Nipun: Right. What you describe is very accurate. That transaction processing is about point queries making frequent changes, whereas when we talk about analytics, it typically involves scanning a much larger amount of data to get the results, and aggregations is a very good example of that.

Corey: So historically, that seems that people have used very different tooling for different sides of those. Ideally—I admit, back in the bad old days when I was a systems administrator, we were running MySQL a fair bit, and we had the primary database, which was the thing that handled all of the live transactions and the rest, and whenever we ran business reporting queries on it, it’s like, “Huh, why is the website super slow?” And it didn’t seem to work very well. Now, back then, at the scale we were operating at the solution was, “Ah, we’re going to use a replica, and then we’re going to basically beat the crap out of the replica for our reporting queries.” And if that gets a little slow and bogged down, who cares? Well, just other people running reporting queries; people can still buy underpants.

So, that was the way that we handled it back then. This was a decade ago. Data sets have gotten significantly larger since then, and apparently, my way of viewing it is, as they say, quaint when they’re trying not to be actively insulting. The right way to do it these days is to have completely separate systems that wind up handling those queries with different user interfaces by and large. That is, to my understanding, the rise of ‘Big Data,’ and you can hear the initial caps in Big Data with people talk about it like that.

Nipun: Correct. So, what you describe is absolutely correct that people would extract the data out of databases, take it to specialized databases, which are [apt 00:05:11] for running decision-making analytic processing. But the downside is that a people need to express the logic and write code to extract this data, and then customers end up with these two different databases. They got to keep the data in sync, they got to move the data periodically. So, there are a lot of, like, you know, issues in terms of having to manage two different databases, one for transaction processing, one for analytics.

What we have done with HeatWave is to enhance the MySQL database service in the Oracle Cloud so that now the single MySQL database is optimized both for transaction processing as well as analytics. So, now you have a single database. And whether you want to run point queries or these aggregate queries, you can do it on the same data. So, the data remains as is. You’re bringing richness of computation, richness in query processing, to the customers.

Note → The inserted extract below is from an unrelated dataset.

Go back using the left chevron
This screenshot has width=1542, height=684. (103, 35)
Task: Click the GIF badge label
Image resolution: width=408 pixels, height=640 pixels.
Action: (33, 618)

Corey: One of the truisms of cloud is that it forces a reevaluation, in many cases, of things that people historically hadn’t had to think about it. A classic example when I was consulting on cloud migrations, was building up costing models, as you might imagine. And my customers would ask me questions, such is, “Great. So, what’s this going to cost us?” And I would come back with, “Well, okay, how many gigabytes in a given month does transfer between this database and that other database, you know, in the machine sitting right next to it?” And their response started off with a, “Why on earth do you think we would know that?” Followed by, “Wait, why do we need to know that?” Followed by, “Oh, God. It costs us to do what?”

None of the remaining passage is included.